Gabriella What about bipolar and Lyme? Do you see an overlap?
Dr. Delaney: In my research study, during my fellowship, I recruited patients with psychosis and found a surprisingly high number of participants with a history of Lyme disease. However, this was complicated because there was some referral bias from the Lyme center and the fact that in most situations, the history of Lyme disease and the symptoms of psychosis were not proximally related. There are some case reports showing symptoms of psychosis emerging in the context of neurological Lyme disease and improving with antibiotics. This remains an area of interest to me, and I think it needs to be explored more.
Gabriella: The CDC says that 300,000 Lyme disease cases are reported each year, and the number of cases is increasing in both incidences and distribution. Plus, we know that many cases are not reported because of the lack of truly reliable testing. Can you talk a bit about that?
Dr. Delaney: NY and surrounding areas have such high rates of Lyme and tick-borne illness throughout the year that we cannot underestimate how often people are exposed and contracting these diseases. So, even if Lyme testing is not always so clear-cut, we must carefully consider that clinical picture with the mindset that we are in a highly endemic area. Rafal Tokarz from the Center for Infection and Immunity at Columbia University was part of the team that published a study on the Polymicrobial Nature of Tick-Borne Diseases. The study showed, 57% of the adult and 27% of nymphs Ixodes scapularis ticks, deer tick or black-legged tick, the ones that carry Lyme disease, were positive for Lyme disease.
Gabriella: Further driving home that we need to be vigilant about tick control and prevention the entire year.

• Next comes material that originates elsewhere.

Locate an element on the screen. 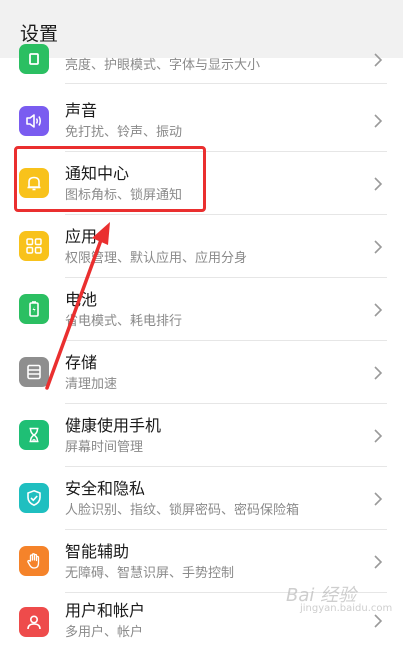 The height and width of the screenshot is (656, 403). watermark-url: jingyan.baidu.com is located at coordinates (346, 608).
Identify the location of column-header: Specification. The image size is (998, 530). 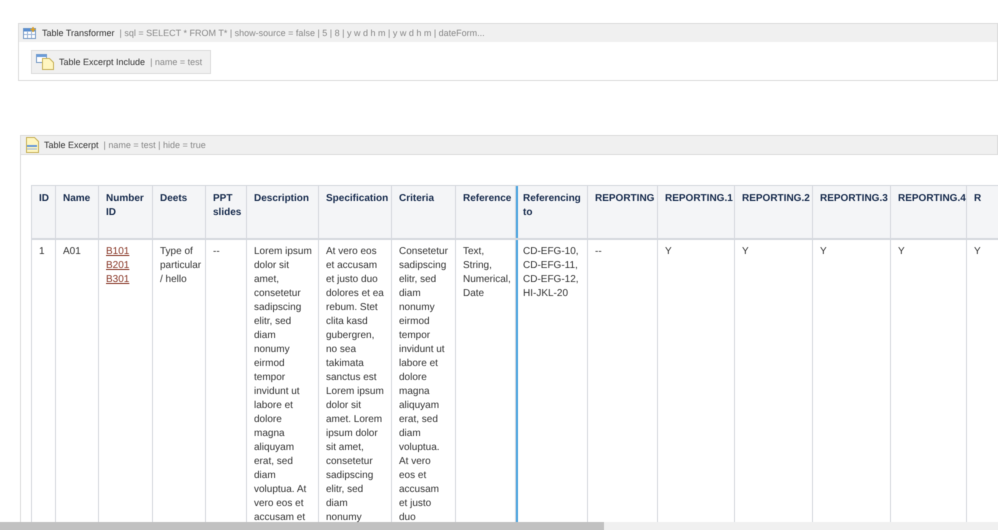
(355, 212).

Dr. Delaney: Yes, absolutely. This same study showed that polymicrobial infections were detected in 22% of the ticks and 63% test positive for at least one pathogen. So the point is if you are living in a Lyme endemic area and you are having symptoms that could be suggestive of Lyme disease, noting that sometimes Lyme can present very strangely with neurologic symptoms only or even vague symptoms, it is probably beneficial to look into at least short-term treatment, even if you don’t have confirmed laboratory diagnosis.
Gabriella: There we go. I am glad you said that. Many people need to read that and know this. Those numbers are really frightening.
Dr. Delaney: Agree, it is shocking.
Gabriella: Thank you so much. That was certainly informative. I know everyone will love learning more about the Lyme & Tick-borne Research Center at Columbia and their approach. Any closing thoughts
Dr. Delaney: Physicians need to have heightened awareness of Lyme disease and PANS/PANDAS. They must also have a clinical suspicion of Lyme in children who present with neuropsychiatric symptoms. Lyme disease must be diagnosed promptly, and patients need to be provided with appropriate treatment, which may include referral for appropriate symptom management.